## Clarification of A Recurrent Neuron and A Layer of Recurrent Neurons
Actually the figures `15-1` and `15-2` expresses quite accurately what each vector's dimension is, namely when it is **not boldface**,
it concerns a **scalar** (like the $y, y_{(t-3)}\,, y_{(t-2)}\,, y_{(t-1)}\,, y_{(t)}$ in figure `15-1`.) And when it is **boldface**,
it concerns a **vector** (like the $\mathbf{y}, \mathbf{y}_{(0)}\,, \mathbf{y}_{(1)}\,, \mathbf{y}_{(2)}$ in figure `15-2`.)
![](./figs/fig.15-1.png)
![](./figs/fig.15-2.png)


More explicitly speaking,

- a recurrent neuron's output is a scalar
- a layer of recurrent neurons is a cooperative unit of multiple recurrent neurons.

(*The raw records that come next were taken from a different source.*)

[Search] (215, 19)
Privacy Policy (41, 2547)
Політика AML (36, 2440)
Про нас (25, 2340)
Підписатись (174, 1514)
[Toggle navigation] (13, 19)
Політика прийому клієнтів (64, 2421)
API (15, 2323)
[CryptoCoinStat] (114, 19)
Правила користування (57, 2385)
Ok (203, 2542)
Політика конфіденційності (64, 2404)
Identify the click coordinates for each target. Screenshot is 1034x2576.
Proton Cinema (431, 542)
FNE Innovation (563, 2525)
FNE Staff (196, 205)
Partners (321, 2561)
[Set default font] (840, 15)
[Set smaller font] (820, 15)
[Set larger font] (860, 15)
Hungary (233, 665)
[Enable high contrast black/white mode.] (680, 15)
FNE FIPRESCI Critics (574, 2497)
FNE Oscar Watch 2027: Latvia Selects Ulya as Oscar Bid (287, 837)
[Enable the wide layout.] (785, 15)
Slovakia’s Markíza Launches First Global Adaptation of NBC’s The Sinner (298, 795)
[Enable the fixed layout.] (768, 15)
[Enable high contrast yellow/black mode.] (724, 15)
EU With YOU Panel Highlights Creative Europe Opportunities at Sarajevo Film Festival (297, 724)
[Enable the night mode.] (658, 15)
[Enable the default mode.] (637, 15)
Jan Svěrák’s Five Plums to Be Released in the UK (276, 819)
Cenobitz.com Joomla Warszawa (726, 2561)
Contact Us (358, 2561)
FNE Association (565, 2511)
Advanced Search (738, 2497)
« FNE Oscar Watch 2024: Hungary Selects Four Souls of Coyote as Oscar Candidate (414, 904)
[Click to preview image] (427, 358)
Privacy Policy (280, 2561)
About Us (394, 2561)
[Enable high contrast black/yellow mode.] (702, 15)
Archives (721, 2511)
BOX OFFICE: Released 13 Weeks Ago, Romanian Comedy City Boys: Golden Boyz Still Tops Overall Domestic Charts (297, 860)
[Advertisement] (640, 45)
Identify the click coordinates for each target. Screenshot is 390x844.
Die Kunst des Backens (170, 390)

And its output is a vector

## Recurrent Neuron
We will have

- $y_{(t)} \in \mathbb{R}$ for all time $t$.
- $\mathbf{x}_{(t)} \in \mathbb{R}^{n_{\,\text{inputs}}}\;\;$ for all time $t$.
- A single neuron's parameters are vectors $\mathbf{w_x} \in \mathbb{R}^{n_{\,\text{inputs}}}\;\;$ and scalars $w_y \in \mathbb{R}, b \in \mathbb{R}$
- The formula connecting all these together is the following: $$y_{(t)} = \mathbf{w_x} \cdot \mathbf{x}_{(t)} + w_y y_{(t-1)} + b$$

## A Layer of Recurrent Neurons (To be edited!!!)
We will have

For a single instance,
- $\mathbf{y}_{(t)} \in \mathbb{R}^{n_{\,\text{neurons}}}\;\;\;$ for all time $t$.
- $\mathbf{x}_{(t)} \in \mathbb{R}^{n_{\,\text{inputs}}}\;\;$ for all time $t$.
- Parameters: Matrices $W_{\mathbf{x}} \in \mathbb{R}^{n_{\,\text{inputs}}}\;\;$ and scalars $w_y \in \mathbb{R}, b \in \mathbb{R}$
- The formula connecting all these together is the following: $$y_{(t)} = \mathbf{w_x} \cdot \mathbf{x}_{(t)} + w_y y_{(t-1)} + b$$


In [1]:
import tensorflow.keras as keras

In [5]:
simpleRNN_layer = keras.layers.SimpleRNN(5, input_shape=(28*28,))

In [10]:
simpleRNN_layer.trainable_weights

[]

## Memory Cells
In a more sophisticated setting, there is also sth called **hidden state**, usually noted as $\mathbf{h}_{(t)}\,.$
And the common practice is

- let $\mathbf{h}_{(t)} = f(\mathbf{h}_{(t-1)}\,, \mathbf{x}_{(t)}\,)$ for some function $f$
- let $\mathbf{y}_{(t)} = g(\mathbf{h}_{(t-1)}\,, \mathbf{x}_{(t)}\,)$ for some function $g$.

In what we discussed above (for the simplest case), the output $\mathbf{y}_{(t)}$ plays the role of a hidden state $\mathbf{h}_{(t)}$ and there was no $\mathbf{h}_{(t)}$. But further in this chapter, we will encounter more sophisticated RNNs which do make use of hidden states.